“When I get old I shall wear purple,” is the first line in the poem “Warning,” by Jenny Joseph. It tells the tale of a woman who vows to break the rules of orthodoxy when she gets old.
My stepmother, Joyce Gillie, didn’t wait to get old; she was wearing purple when I first met her when I was 8 years old. Purple was her favorite color. She wore purple, her house had a lot of purple in it, and she drove a lavender Oldsmobile.
It was easy to buy a birthday or Christmas present for Joyce — it just had to be purple.
Joyce was also a bit of a nonconformist. Graduating from college in 1946, she worked in education in the Olympia School District in Washington State, including about 30 years as an elementary school principal. She worked as an administrator in the district office for a couple of years before she retired after 42 years of work.
Even though Beaver’s principal in the 50s and 60s sitcom “Leave it to Beaver” was a woman, Joyce was a pioneer. In her time women were not represented well among school administrators. Even today, while 75 percent of elementary and secondary teachers are women, only 44 percent of principals are women and only 18 percent of school superintendents are women, according to statistics from the U.S. Department of Education.
Joyce, however, fought sexism in the workplace long before feminists burned bras. She encountered a glass ceiling before the term was coined.
But Joyce not only fought for equality for herself, she fought for equality of opportunity for young and old, families in poverty, the hungry, and other of society’s forgotten souls.
Seeing a need for quality affordable child care for working mothers in her community, Joyce joined with friends and created a local non-profit organization that serves as a resource to increase child care in her community.
Throughout her professional career, Joyce was involved in many professional, political and community organizations on a local and national level.
After retiring, she continued her involvement in the community.
Once on the list of possible people to fill a vacant county treasurer position, Joyce served as treasurer for a U.S. Congressman’s campaign.
On Thanksgiving Day, Joyce went to her church and helped serve dinner to homeless people as part of her church’s outreach program.
Fiercely independent, she lived alone in the house she built after my father passed away in 2001.
Two weeks ago, just about to turn 92, Joyce passed away at home, peacefully and unexpectedly. In December, she underwent cataract surgery, so she could continue to drive and continue to serve. It seemed like after more than a lifetime of service, the Energizer bunny’s batteries just ran out.
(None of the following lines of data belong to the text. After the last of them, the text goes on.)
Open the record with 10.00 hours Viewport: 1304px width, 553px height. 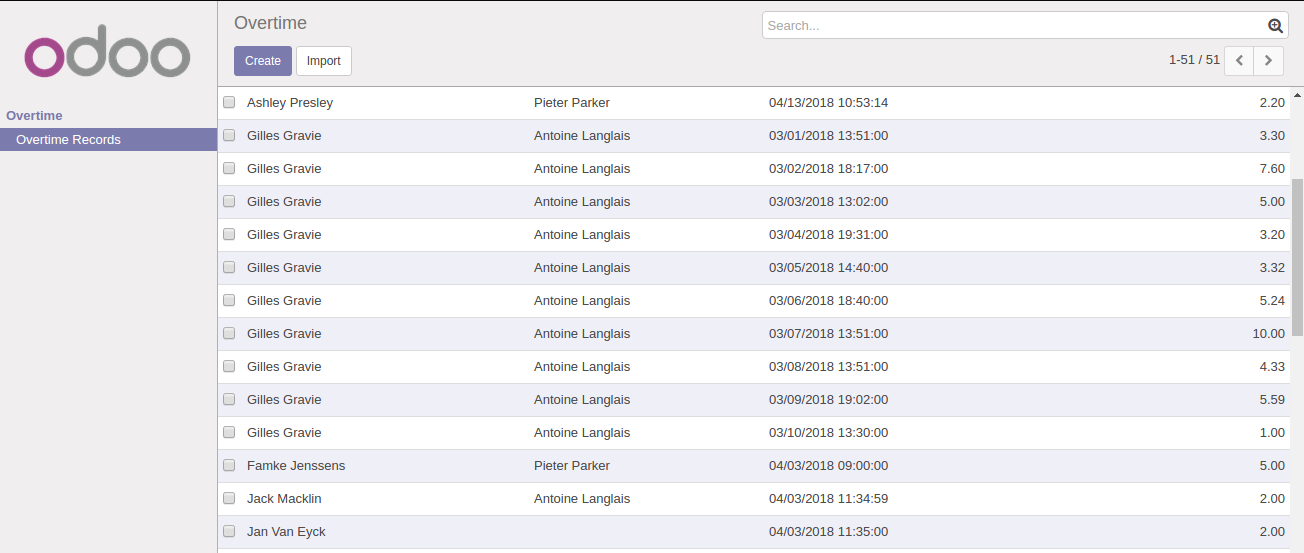[x=1268, y=334]
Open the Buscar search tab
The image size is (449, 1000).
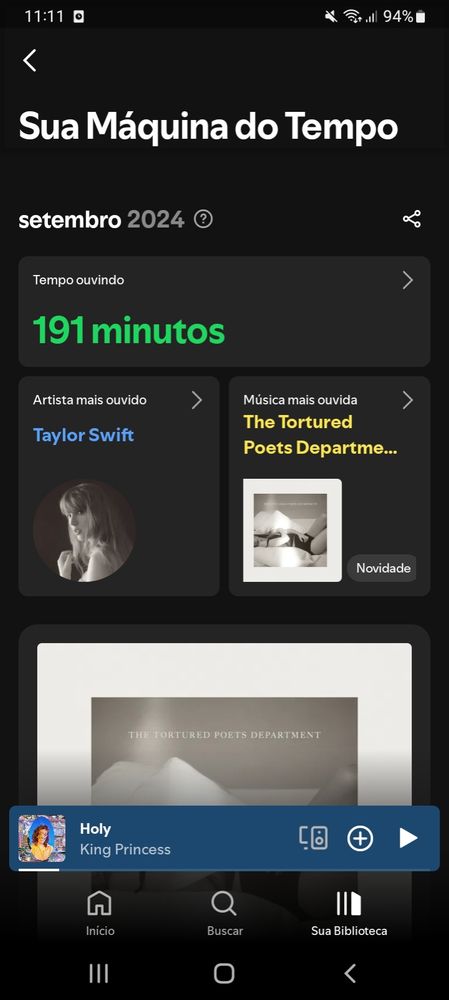[x=224, y=913]

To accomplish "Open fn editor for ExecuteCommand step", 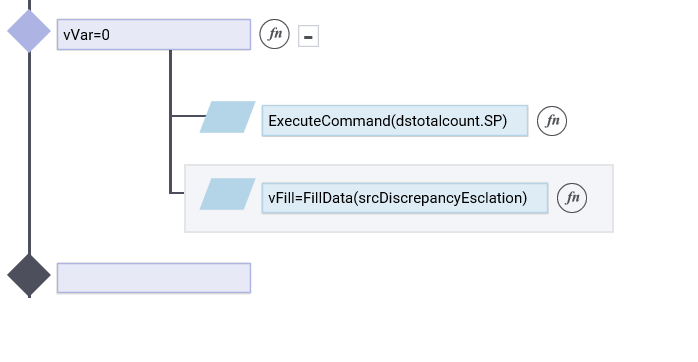I will coord(552,121).
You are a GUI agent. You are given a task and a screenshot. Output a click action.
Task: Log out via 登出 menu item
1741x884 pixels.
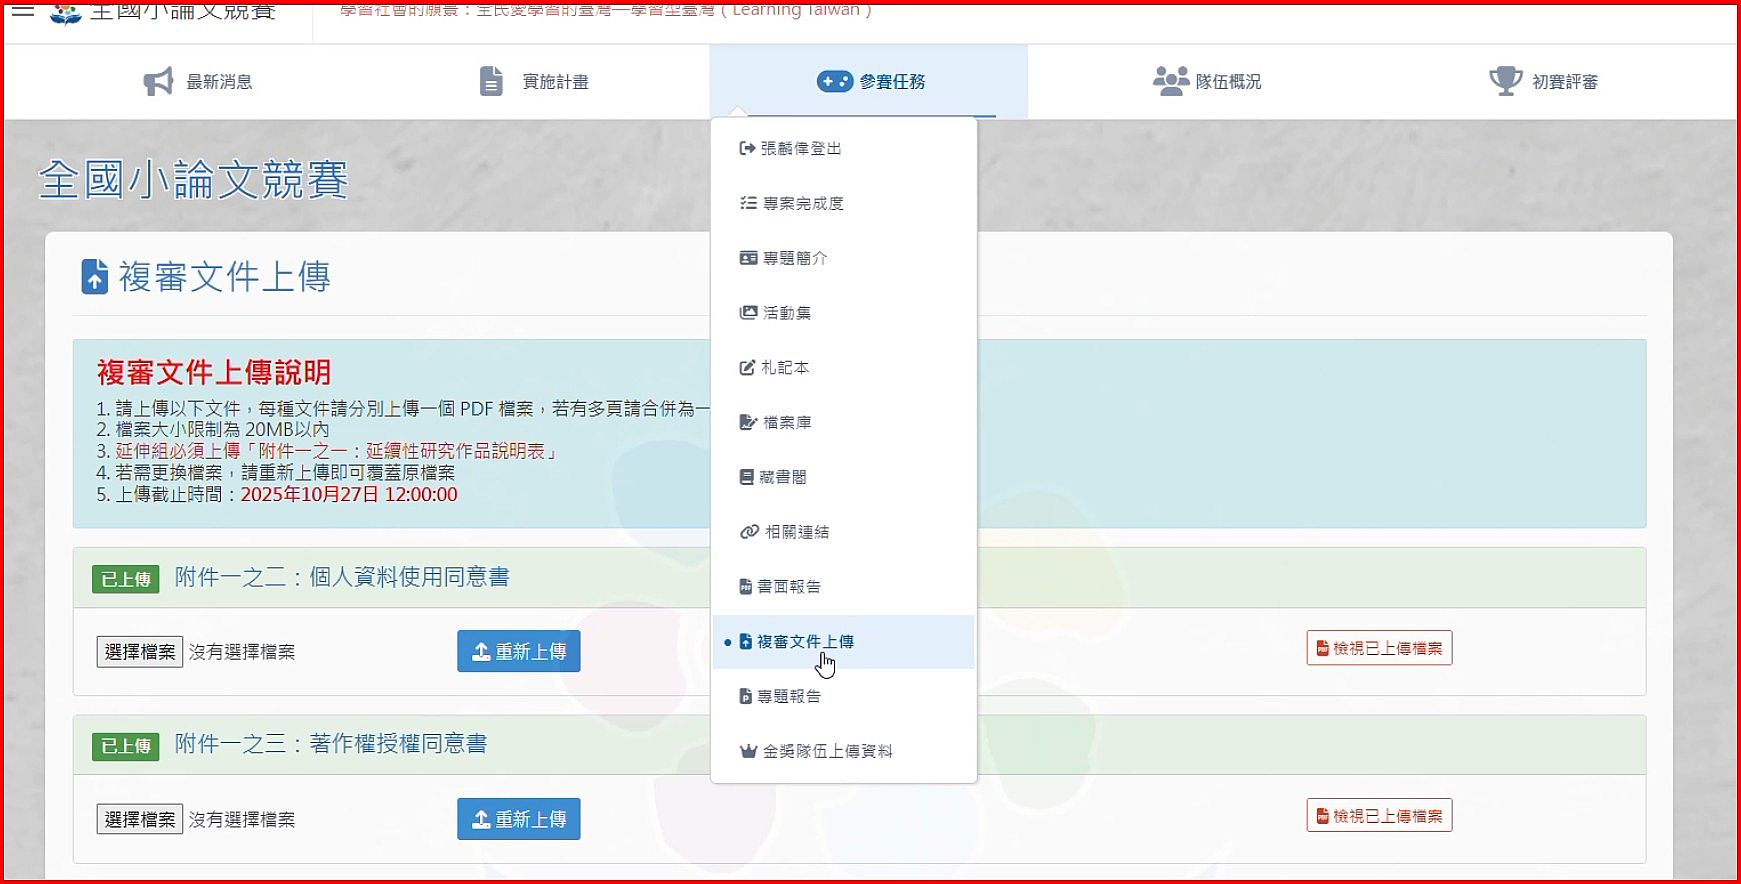pos(800,148)
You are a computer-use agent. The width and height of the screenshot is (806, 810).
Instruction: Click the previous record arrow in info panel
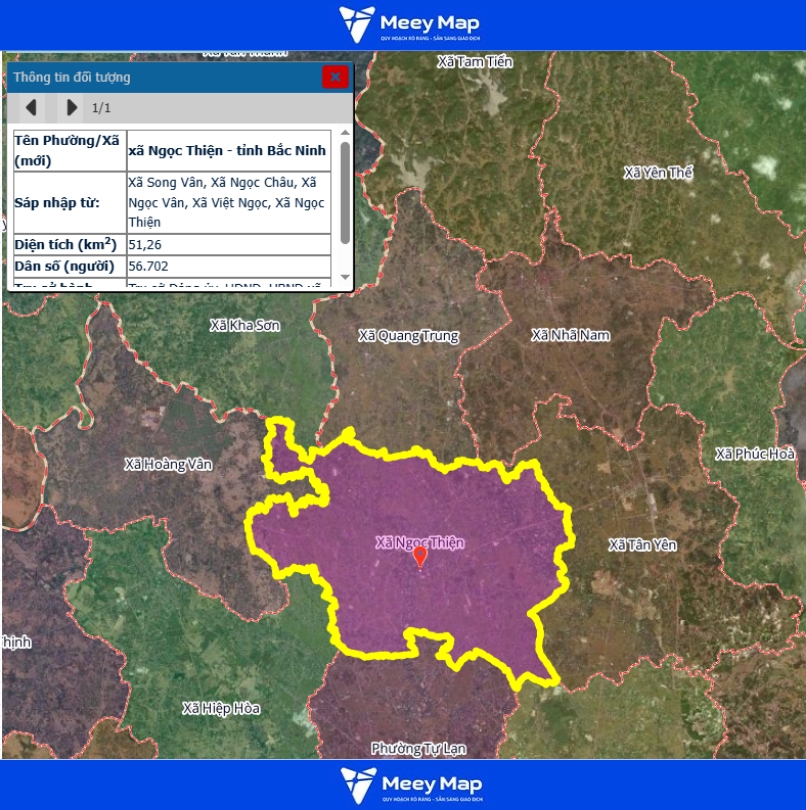(x=31, y=107)
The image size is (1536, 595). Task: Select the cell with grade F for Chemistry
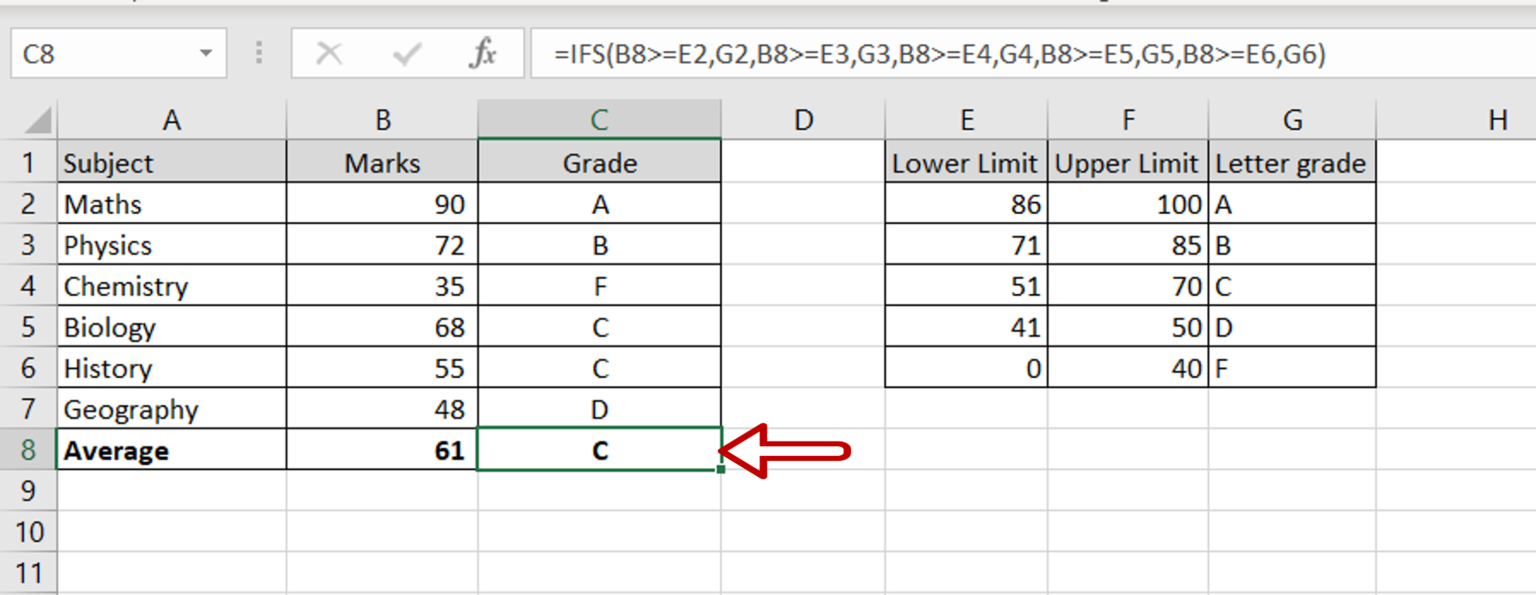(x=598, y=285)
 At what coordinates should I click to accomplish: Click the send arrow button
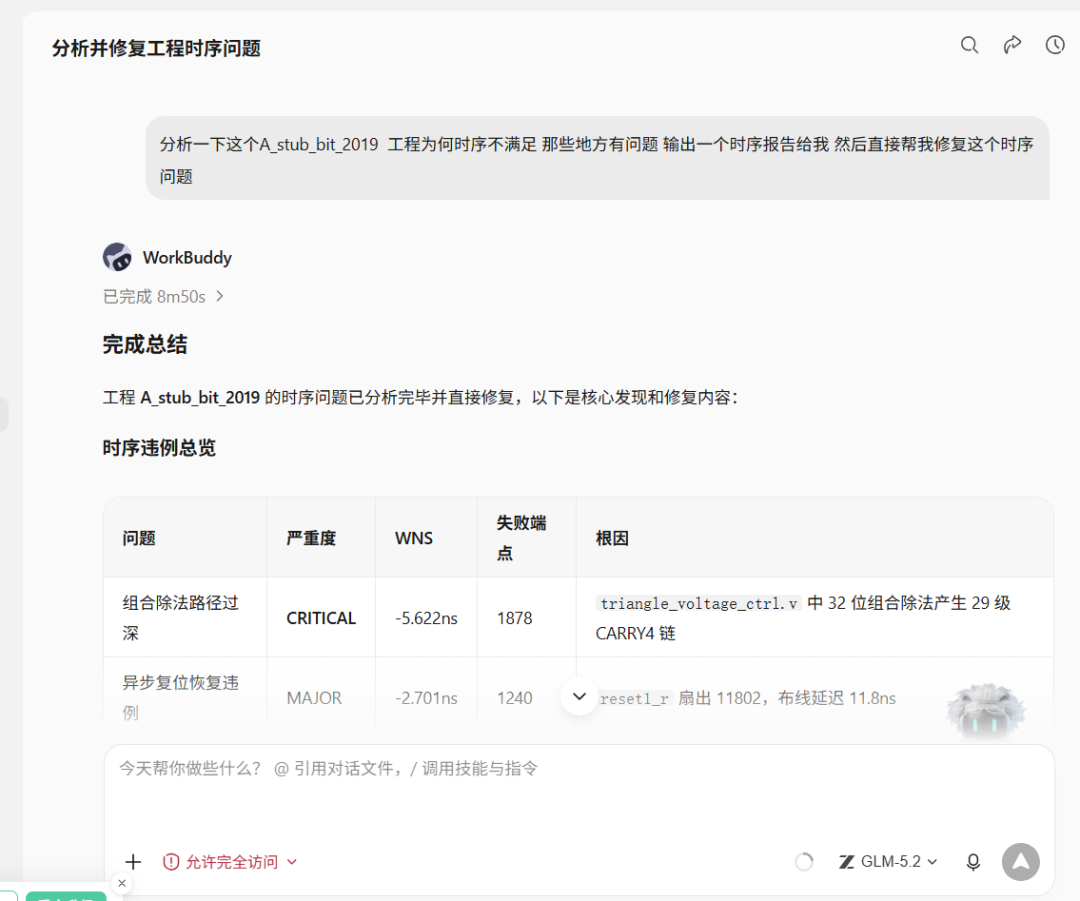pyautogui.click(x=1020, y=861)
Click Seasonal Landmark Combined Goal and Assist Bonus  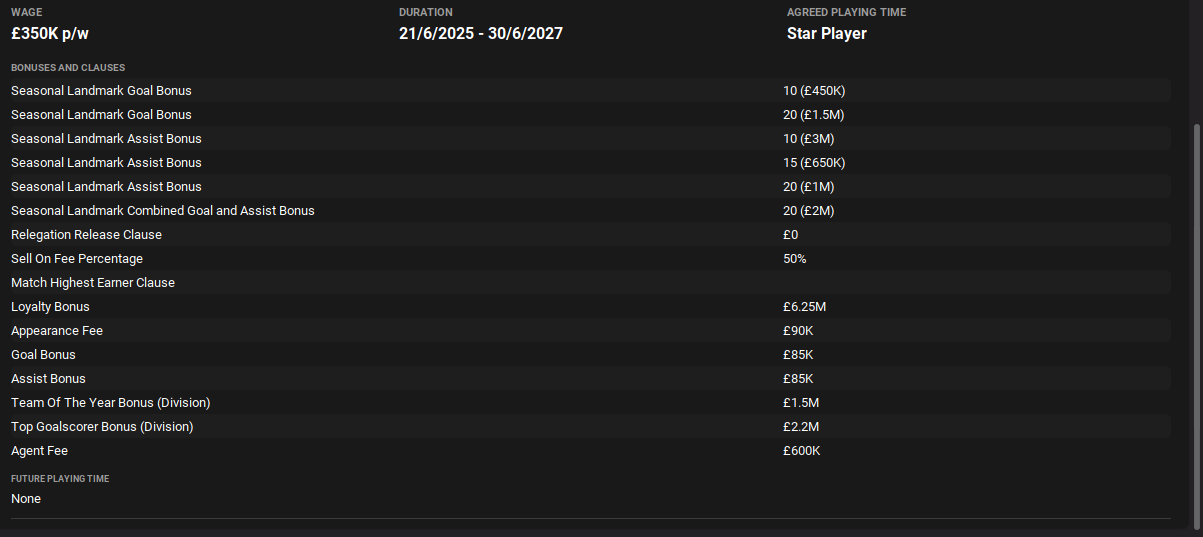click(x=163, y=211)
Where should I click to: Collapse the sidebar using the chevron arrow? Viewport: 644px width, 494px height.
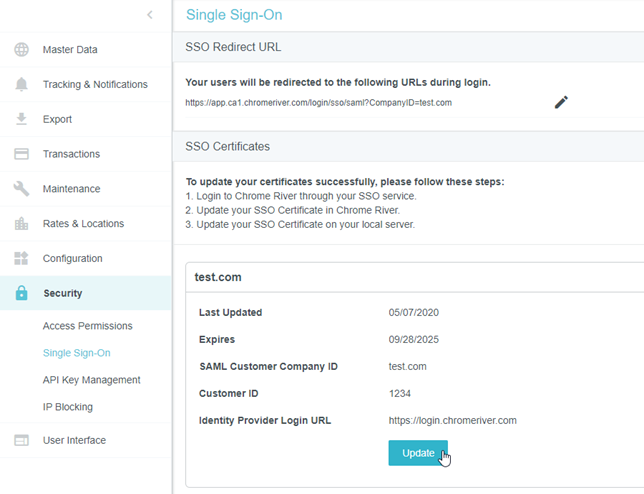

So for the third time since I moved to Utah 19 years ago, I am making the 901 mile road trip back to Washington to bury a parent.
Joyce had no children of her own, but after working in education in the same town for 42 years, we couldn’t go anywhere with her without running into a former student. She had many children and friends.
I have always thought of myself as a bit of a nonconformist. Maybe that is in part due to Joyce’s influence. When I get old, I shall not wear purple. But I did buy a purple shirt and tie to wear to the celebration of Joyce’s life.